In realtà ciò che colpisce è l’assenza di una strategia chiara. Si colpisce oggi, si attende domani. Senza un progetto politico per il futuro dell’Iran, ogni attacco rischia di essere solo un’azione tattica, priva di sbocchi concreti. Ripetiamo: un esercizio muscolare. Si può anche parlare di impasse. Vicolo cieco. Il “martello di mezzanotte”, martella, ma tutto rischia di restare come prima.
Un conflitto a bassa intensità con l’Iran non può prescindere da considerazioni metapolitiche più ampie.
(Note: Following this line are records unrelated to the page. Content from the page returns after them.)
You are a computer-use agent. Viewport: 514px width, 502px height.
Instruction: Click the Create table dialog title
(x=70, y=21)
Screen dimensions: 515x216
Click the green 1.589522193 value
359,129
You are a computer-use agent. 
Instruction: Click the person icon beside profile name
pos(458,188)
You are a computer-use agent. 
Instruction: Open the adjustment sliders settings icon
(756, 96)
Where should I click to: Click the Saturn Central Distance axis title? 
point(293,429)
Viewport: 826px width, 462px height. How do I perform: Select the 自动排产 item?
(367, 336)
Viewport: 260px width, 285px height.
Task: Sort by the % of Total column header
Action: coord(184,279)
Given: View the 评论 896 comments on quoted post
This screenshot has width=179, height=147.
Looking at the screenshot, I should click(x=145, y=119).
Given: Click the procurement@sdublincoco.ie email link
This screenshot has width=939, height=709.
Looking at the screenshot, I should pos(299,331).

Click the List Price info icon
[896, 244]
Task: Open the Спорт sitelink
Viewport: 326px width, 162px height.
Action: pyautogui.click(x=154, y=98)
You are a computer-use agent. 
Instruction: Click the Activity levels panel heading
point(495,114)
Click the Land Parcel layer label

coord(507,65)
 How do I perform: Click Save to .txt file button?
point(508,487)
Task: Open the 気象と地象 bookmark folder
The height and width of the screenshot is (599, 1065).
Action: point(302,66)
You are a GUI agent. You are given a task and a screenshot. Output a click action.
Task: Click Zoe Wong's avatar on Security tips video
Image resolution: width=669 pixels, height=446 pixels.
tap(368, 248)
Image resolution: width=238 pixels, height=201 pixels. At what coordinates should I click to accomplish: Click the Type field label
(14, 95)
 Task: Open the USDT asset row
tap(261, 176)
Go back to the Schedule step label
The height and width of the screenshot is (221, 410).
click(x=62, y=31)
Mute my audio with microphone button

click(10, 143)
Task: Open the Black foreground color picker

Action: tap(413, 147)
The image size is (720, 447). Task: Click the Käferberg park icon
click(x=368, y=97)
Fino a che punto Russia e Cina — potenze che mantengono solidi rapporti con Teheran — tollereranno un accerchiamento militare da parte di Israele e Stati Uniti?
E cosa faranno gli Stati del Golfo, storici rivali dell’Iran sciita ma al contempo legati a Teheran da interessi energetici ed economici? L’eventualità di una chiusura, anche solo simbolica, dello stretto di Ormuz — da cui transita circa il 20% del commercio globale di petrolio — potrebbe scatenare un terremoto nei mercati mondiali.
In tutto questo, l’Europa appare sostanzialmente assente. Italia inclusa. Non ha toccato palla, come si dice. L’idea di Bruxelles di affidarsi alla sola diplomazia, mentre la situazione evolve rapidamente sul piano militare, suona più come un segnale di impotenza che di saggezza politica.
Che fare, dunque? Dichiarare nel più breve tempo possibile l’operazione Iran felicemente conclusa, sebbene falso, e prepararsi meglio per la prossima volta.
Ripetiamo: al momento, Washington e Gerusalemme non sembrano disporre di un disegno complessivo. Solo per dirne una: ieri Trump di punto in bianco ha parlato di cambio di regime a Teheran. Come si trattasse della cosa più semplice del mondo. Che lui, nuovo dio onnipotente, può realizzare con un semplice “Fiat”. E Netanyahu ha ribadito, da par suo, che l’operazione militare contro l’Iran andrà avanti fino a quando necessario. Iran come Gaza? Bah…
Netanyahu e Trump hanno un problema: sono privi di senso del limite. Una lacuna che potrebbe avere conseguenze molto più gravi del previsto.